**Given text**
§ §

During the teen years, it may be tempting to eliminate field trips
from your school schedule simply because your days are full teaching
high school subjects. But we'd like to encourage you to keep going on
field trips with your teens! A field trip provides a wealth of
information; it helps your teens to experience many different
educational opportunities, and it affords an opportunity for all of
you to enjoy learning outside of a textbook.

Planning a Field Trip

Organizing a field trip does not have to be time-consuming. First, off
the bat, keep them to a manageable number. Then ask your teens to
suggest ideas for areas/interests that they are curious about and
assign them some of the responsibility for nailing down the details.
Much of the planning may be done online which will save you time. Some
field trips require very little planning. For example, one phone call
to a local author setting up a day, time, and location to meet may be
all it takes to arrange a great field trip that will give your teens
insight into the writing process.

Perhaps you'll want to team up with two or three other families, with
each family taking responsibility to plan just one field trip for
everyone. These jaunts will also provide opportunities to enjoy
camaraderie and friendship with other teens.

Don't reject out-of-hand spontaneous opportunities. These can be some
of the most productive and fun times. For example, a trip to the local
arts and crafts fair may spark an impromptu conversation with a glass
blower who is willing to give an in-depth explanation and history of
his craft. Voila! No planning necessary, but a most informative and
engaging field trip nonetheless.

§ §

**Tasks**
- 1) List each thing the opening paragraph of the field trip text says a field trip does for teens and their family.
- 2) Duplicate a passage from the field trip text word for word: begin at the words "Organizing a field" and stop after "with other teens.".
- 3) Go on with the text about field trips for teens, picking up right after its final sentence.
The lines after this point come from a separate source.

**Dataset excerpt**
§ §

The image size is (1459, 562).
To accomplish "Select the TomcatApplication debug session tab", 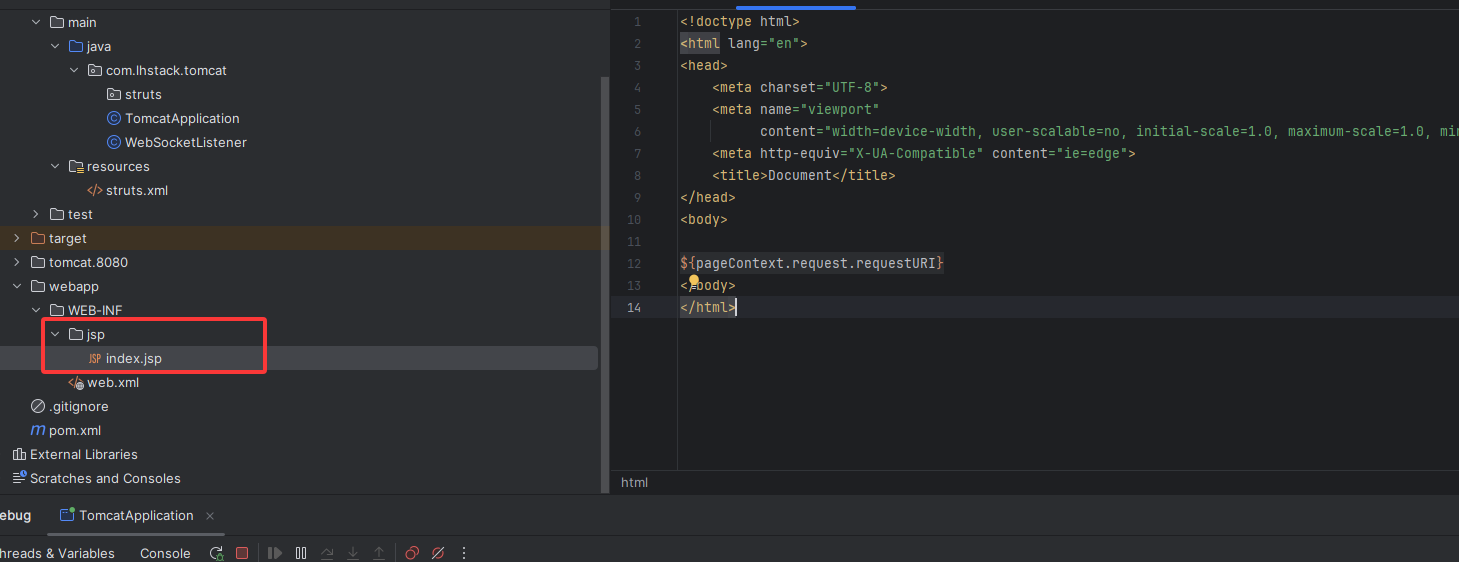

§ §

**Results for each task**
- 1)
- Provides a wealth of information
- Helps teens experience many different educational opportunities
- Affords an opportunity for everyone to enjoy learning outside of a textbook

- 2)
Organizing a field trip does not have to be time-consuming. First, off
the bat, keep them to a manageable number. Then ask your teens to
suggest ideas for areas/interests that they are curious about and
assign them some of the responsibility for nailing down the details.
Much of the planning may be done online which will save you time. Some
field trips require very little planning. For example, one phone call
to a local author setting up a day, time, and location to meet may be
all it takes to arrange a great field trip that will give your teens
insight into the writing process.

Perhaps you'll want to team up with two or three other families, with
each family taking responsibility to plan just one field trip for
everyone. These jaunts will also provide opportunities to enjoy
camaraderie and friendship with other teens.

- 3)
Performing Arts

There are many prospects for your teens to experience the performing
arts through community theaters, symphonies, and concerts in the park.
If you have budget constraints, look for low-cost and even free
performances. Some communities offer inexpensive student tickets, so
be sure to take advantage of these. If a "school" discount price is
available, try using your HSLDA member ID card to take advantage of
the lower costs.

Living near community or four-year colleges will afford you
opportunities to attend student recitals, poetry readings, or other
presentations. Ask about dress rehearsals that may be open to the
public. Around the holidays, many churches offer free musical concerts
and drama productions.

Election/Campaign/Civics

Volunteering to work on a political campaign is a great educational
experience. Seek out politicians whose views you support, and have
your teen volunteer to help the candidate or current office holder.
Your teen will learn new skills, become an informed citizen, and
hopefully help to put good people into office. Generation Joshua
provides many opportunities for teens to become involved in the
political process.
http://www.hslda.org/elink.asp?id=9530

To gain a better understanding of civics, your teen may want to spend
a day in court taking in a public sentencing hearing, attend a traffic
court session, stop by your state capitol for a tour, or sit in the
gallery and watch a legislative session.

Sports/Recreation

As part of your teen's physical education course, why not include
family outings to a couple of sports events? Looking for ways for your
teens to become better acquainted with a sport? One suggestion is to
have them research a particular sport such as lacrosse, write a paper
on its history, learn the rules, and then root for your local team at
a high school or college game.

Many major league sports teams offer tours of the stadium/arena while
giving great info regarding the team's history. For example, Camden
Yards in Baltimore couples a wonderful tour of the ballpark with
historical information regarding the surrounding area. Who would have
thought that a tour of the ball park would include a history lesson!

Make writing a composition a painless activity by encouraging your
teen to personify a reporter and write up an article covering a game
or event. Assignments like these are not only fun but also serve as a
reminder to your teens that both announcers and reporters need good
writing and communication skills.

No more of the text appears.